▶ _DATA SUPPLIED_

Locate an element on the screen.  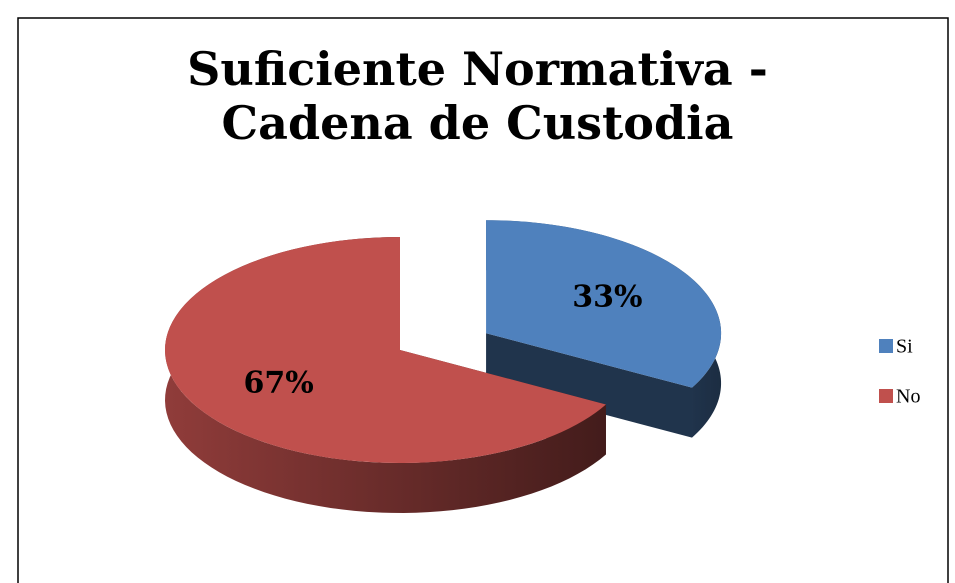
slice-radial-side is located at coordinates (590, 386).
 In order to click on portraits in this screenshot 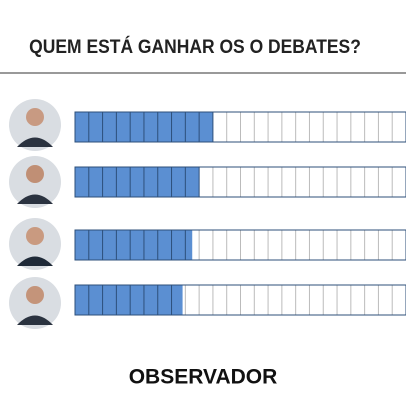, I will do `click(35, 214)`.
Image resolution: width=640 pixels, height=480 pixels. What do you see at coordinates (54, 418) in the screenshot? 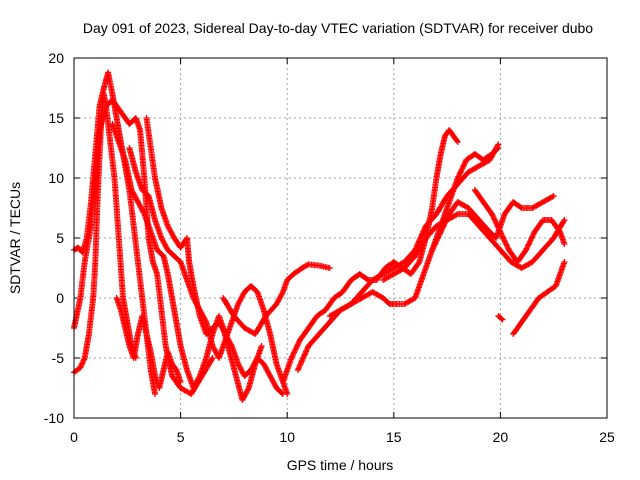
I see `y-tick-label: -10` at bounding box center [54, 418].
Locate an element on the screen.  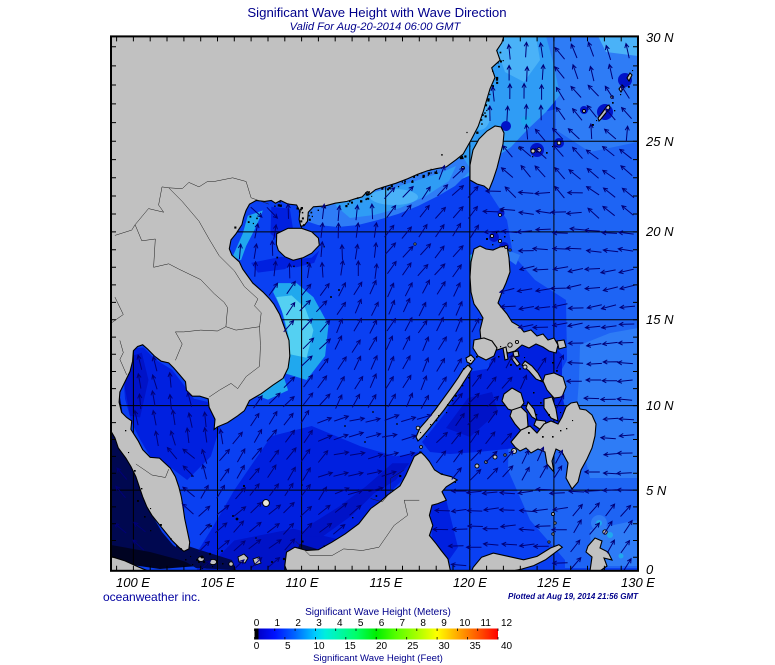
svg-text: 15 is located at coordinates (351, 646).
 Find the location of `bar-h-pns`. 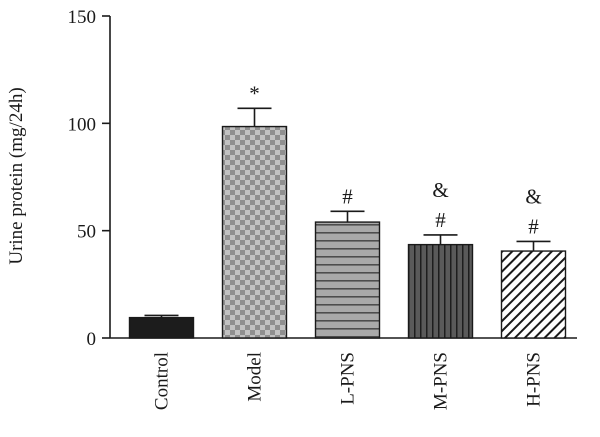

bar-h-pns is located at coordinates (534, 294).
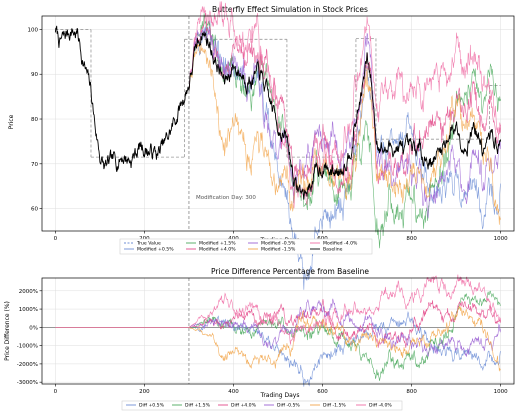 The height and width of the screenshot is (412, 524). I want to click on chart2-y-tick-label-2: -1000%, so click(28, 347).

▶ _TASK GOAL_
Retype the part of the listing above that starts with the line containing "Image resolution: width=640" and runs through the end of the listing, keeping both ends. Leave the pictures out of your copy.

▶ _YOUR RESPONSE_
Image resolution: width=640 pixels, height=480 pixels. What do you see at coordinates (54, 418) in the screenshot? 
I see `y-tick-label: -10` at bounding box center [54, 418].
Locate an element on the screen.  
svg-text: 15 is located at coordinates (351, 646).
 Find the location of `bar-h-pns`. 

bar-h-pns is located at coordinates (534, 294).
 The height and width of the screenshot is (412, 524). I want to click on chart2-y-tick-label-2: -1000%, so click(28, 347).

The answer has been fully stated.